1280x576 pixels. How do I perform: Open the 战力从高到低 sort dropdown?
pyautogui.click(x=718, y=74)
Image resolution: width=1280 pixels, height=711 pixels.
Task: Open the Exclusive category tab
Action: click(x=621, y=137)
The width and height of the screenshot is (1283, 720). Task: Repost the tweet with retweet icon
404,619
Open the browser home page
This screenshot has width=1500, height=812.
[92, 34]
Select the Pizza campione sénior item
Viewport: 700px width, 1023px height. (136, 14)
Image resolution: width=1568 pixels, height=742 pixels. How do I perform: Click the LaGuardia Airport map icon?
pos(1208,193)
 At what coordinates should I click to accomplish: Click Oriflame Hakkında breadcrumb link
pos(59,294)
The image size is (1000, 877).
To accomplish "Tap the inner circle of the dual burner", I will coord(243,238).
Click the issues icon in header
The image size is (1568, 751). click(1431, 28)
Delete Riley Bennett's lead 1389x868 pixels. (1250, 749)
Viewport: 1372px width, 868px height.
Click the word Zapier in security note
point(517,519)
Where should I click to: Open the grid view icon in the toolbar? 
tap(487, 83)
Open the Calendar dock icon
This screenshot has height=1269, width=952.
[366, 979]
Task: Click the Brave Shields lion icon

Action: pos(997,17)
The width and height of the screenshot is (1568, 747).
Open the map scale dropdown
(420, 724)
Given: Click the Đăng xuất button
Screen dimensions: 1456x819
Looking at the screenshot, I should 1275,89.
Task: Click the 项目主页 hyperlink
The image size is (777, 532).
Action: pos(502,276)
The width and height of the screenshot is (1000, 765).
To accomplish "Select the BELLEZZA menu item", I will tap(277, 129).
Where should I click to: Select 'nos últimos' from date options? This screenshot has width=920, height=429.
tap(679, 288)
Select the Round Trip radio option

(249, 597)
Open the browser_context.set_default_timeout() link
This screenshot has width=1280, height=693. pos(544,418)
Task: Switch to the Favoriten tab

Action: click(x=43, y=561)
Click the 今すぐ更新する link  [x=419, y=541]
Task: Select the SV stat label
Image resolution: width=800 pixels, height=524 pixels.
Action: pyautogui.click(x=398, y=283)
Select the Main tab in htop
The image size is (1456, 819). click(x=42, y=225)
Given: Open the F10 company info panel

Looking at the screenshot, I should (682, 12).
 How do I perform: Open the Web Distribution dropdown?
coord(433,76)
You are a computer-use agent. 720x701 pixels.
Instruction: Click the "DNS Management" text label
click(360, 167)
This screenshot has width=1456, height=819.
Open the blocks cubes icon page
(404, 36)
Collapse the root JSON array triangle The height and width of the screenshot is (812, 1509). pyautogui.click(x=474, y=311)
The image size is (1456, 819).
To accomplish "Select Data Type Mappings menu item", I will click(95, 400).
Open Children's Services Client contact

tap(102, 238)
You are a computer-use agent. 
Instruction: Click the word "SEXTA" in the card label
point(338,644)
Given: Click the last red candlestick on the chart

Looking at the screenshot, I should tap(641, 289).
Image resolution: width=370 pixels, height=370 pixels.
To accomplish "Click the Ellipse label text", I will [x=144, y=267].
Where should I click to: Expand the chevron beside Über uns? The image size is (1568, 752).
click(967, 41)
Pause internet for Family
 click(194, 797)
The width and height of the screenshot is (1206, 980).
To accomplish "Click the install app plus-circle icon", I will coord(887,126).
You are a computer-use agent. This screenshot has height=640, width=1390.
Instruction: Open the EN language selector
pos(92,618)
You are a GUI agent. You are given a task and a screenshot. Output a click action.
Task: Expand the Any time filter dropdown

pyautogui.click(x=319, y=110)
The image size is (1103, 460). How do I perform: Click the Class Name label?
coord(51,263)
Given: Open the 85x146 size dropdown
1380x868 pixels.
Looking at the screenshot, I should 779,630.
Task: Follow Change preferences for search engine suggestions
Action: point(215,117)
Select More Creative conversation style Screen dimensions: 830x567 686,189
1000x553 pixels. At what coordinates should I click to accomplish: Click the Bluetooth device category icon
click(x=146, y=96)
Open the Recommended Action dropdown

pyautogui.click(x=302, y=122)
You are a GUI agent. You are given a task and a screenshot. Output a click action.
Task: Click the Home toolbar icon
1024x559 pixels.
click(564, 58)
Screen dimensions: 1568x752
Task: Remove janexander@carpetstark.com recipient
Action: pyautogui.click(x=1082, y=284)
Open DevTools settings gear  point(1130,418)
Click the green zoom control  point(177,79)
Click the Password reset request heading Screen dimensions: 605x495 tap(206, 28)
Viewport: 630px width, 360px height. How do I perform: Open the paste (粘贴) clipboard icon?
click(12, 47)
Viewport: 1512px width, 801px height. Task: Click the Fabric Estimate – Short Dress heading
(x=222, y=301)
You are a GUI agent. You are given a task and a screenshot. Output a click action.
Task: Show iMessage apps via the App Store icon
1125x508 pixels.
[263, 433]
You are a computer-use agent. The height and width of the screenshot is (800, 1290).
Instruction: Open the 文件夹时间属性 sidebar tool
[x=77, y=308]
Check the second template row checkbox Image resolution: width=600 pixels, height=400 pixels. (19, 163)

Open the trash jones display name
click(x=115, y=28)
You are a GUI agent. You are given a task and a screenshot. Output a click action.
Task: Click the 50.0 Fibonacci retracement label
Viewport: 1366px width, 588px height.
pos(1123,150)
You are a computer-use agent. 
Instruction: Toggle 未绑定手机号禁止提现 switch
================
YOUR OBJECTIVE ▸
Return every one of the records above line for line, with no change to any character.

OUTPUT ▸
1280x576 pixels. How do I perform: Open the 战力从高到低 sort dropdown?
pyautogui.click(x=718, y=74)
Image resolution: width=1280 pixels, height=711 pixels.
Task: Open the Exclusive category tab
Action: click(x=621, y=137)
The width and height of the screenshot is (1283, 720). Task: Repost the tweet with retweet icon
404,619
Open the browser home page
This screenshot has width=1500, height=812.
[92, 34]
Select the Pizza campione sénior item
Viewport: 700px width, 1023px height. (136, 14)
Image resolution: width=1568 pixels, height=742 pixels. How do I perform: Click the LaGuardia Airport map icon?
pos(1208,193)
 At what coordinates should I click to accomplish: Click Oriflame Hakkında breadcrumb link
pos(59,294)
The image size is (1000, 877).
To accomplish "Tap the inner circle of the dual burner", I will coord(243,238).
Click the issues icon in header
The image size is (1568, 751). click(1431, 28)
Delete Riley Bennett's lead 1389x868 pixels. (1250, 749)
Viewport: 1372px width, 868px height.
Click the word Zapier in security note
point(517,519)
Where should I click to: Open the grid view icon in the toolbar? 
tap(487, 83)
Open the Calendar dock icon
This screenshot has height=1269, width=952.
[366, 979]
Task: Click the Brave Shields lion icon

Action: pos(997,17)
The width and height of the screenshot is (1568, 747).
Open the map scale dropdown
(420, 724)
Given: Click the Đăng xuất button
Screen dimensions: 1456x819
Looking at the screenshot, I should 1275,89.
Task: Click the 项目主页 hyperlink
The image size is (777, 532).
Action: pos(502,276)
The width and height of the screenshot is (1000, 765).
To accomplish "Select the BELLEZZA menu item", I will tap(277, 129).
Where should I click to: Select 'nos últimos' from date options? This screenshot has width=920, height=429.
tap(679, 288)
Select the Round Trip radio option

(249, 597)
Open the browser_context.set_default_timeout() link
This screenshot has width=1280, height=693. pos(544,418)
Task: Switch to the Favoriten tab

Action: click(x=43, y=561)
Click the 今すぐ更新する link  [x=419, y=541]
Task: Select the SV stat label
Image resolution: width=800 pixels, height=524 pixels.
Action: pyautogui.click(x=398, y=283)
Select the Main tab in htop
The image size is (1456, 819). click(x=42, y=225)
Given: Open the F10 company info panel

Looking at the screenshot, I should (682, 12).
 How do I perform: Open the Web Distribution dropdown?
coord(433,76)
You are a computer-use agent. 720x701 pixels.
Instruction: Click the "DNS Management" text label
click(360, 167)
This screenshot has width=1456, height=819.
Open the blocks cubes icon page
(404, 36)
Collapse the root JSON array triangle The height and width of the screenshot is (812, 1509). pyautogui.click(x=474, y=311)
The image size is (1456, 819).
To accomplish "Select Data Type Mappings menu item", I will click(95, 400).
Open Children's Services Client contact

tap(102, 238)
You are a computer-use agent. 
Instruction: Click the word "SEXTA" in the card label
point(338,644)
Given: Click the last red candlestick on the chart

Looking at the screenshot, I should tap(641, 289).
Image resolution: width=370 pixels, height=370 pixels.
To accomplish "Click the Ellipse label text", I will [x=144, y=267].
Where should I click to: Expand the chevron beside Über uns? The image size is (1568, 752).
click(967, 41)
Pause internet for Family
 click(194, 797)
The width and height of the screenshot is (1206, 980).
To accomplish "Click the install app plus-circle icon", I will coord(887,126).
You are a computer-use agent. This screenshot has height=640, width=1390.
Instruction: Open the EN language selector
pos(92,618)
You are a GUI agent. You are given a task and a screenshot. Output a click action.
Task: Expand the Any time filter dropdown

pyautogui.click(x=319, y=110)
The image size is (1103, 460). How do I perform: Click the Class Name label?
coord(51,263)
Given: Open the 85x146 size dropdown
1380x868 pixels.
Looking at the screenshot, I should 779,630.
Task: Follow Change preferences for search engine suggestions
Action: point(215,117)
Select More Creative conversation style Screen dimensions: 830x567 686,189
1000x553 pixels. At what coordinates should I click to accomplish: Click the Bluetooth device category icon
click(x=146, y=96)
Open the Recommended Action dropdown

pyautogui.click(x=302, y=122)
You are a GUI agent. You are given a task and a screenshot. Output a click action.
Task: Click the Home toolbar icon
1024x559 pixels.
click(564, 58)
Screen dimensions: 1568x752
Task: Remove janexander@carpetstark.com recipient
Action: pyautogui.click(x=1082, y=284)
Open DevTools settings gear  point(1130,418)
Click the green zoom control  point(177,79)
Click the Password reset request heading Screen dimensions: 605x495 tap(206, 28)
Viewport: 630px width, 360px height. How do I perform: Open the paste (粘贴) clipboard icon?
click(12, 47)
Viewport: 1512px width, 801px height. Task: Click the Fabric Estimate – Short Dress heading
(x=222, y=301)
You are a GUI agent. You are given a task and a screenshot. Output a click action.
Task: Show iMessage apps via the App Store icon
1125x508 pixels.
[263, 433]
You are a computer-use agent. The height and width of the screenshot is (800, 1290).
Instruction: Open the 文件夹时间属性 sidebar tool
[x=77, y=308]
Check the second template row checkbox Image resolution: width=600 pixels, height=400 pixels. (19, 163)

Open the trash jones display name
click(x=115, y=28)
You are a GUI agent. You are given a task and a screenshot. Output a click action.
Task: Click the 50.0 Fibonacci retracement label
Viewport: 1366px width, 588px height.
pos(1123,150)
You are a computer-use agent. 
Instruction: Toggle 未绑定手机号禁止提现 switch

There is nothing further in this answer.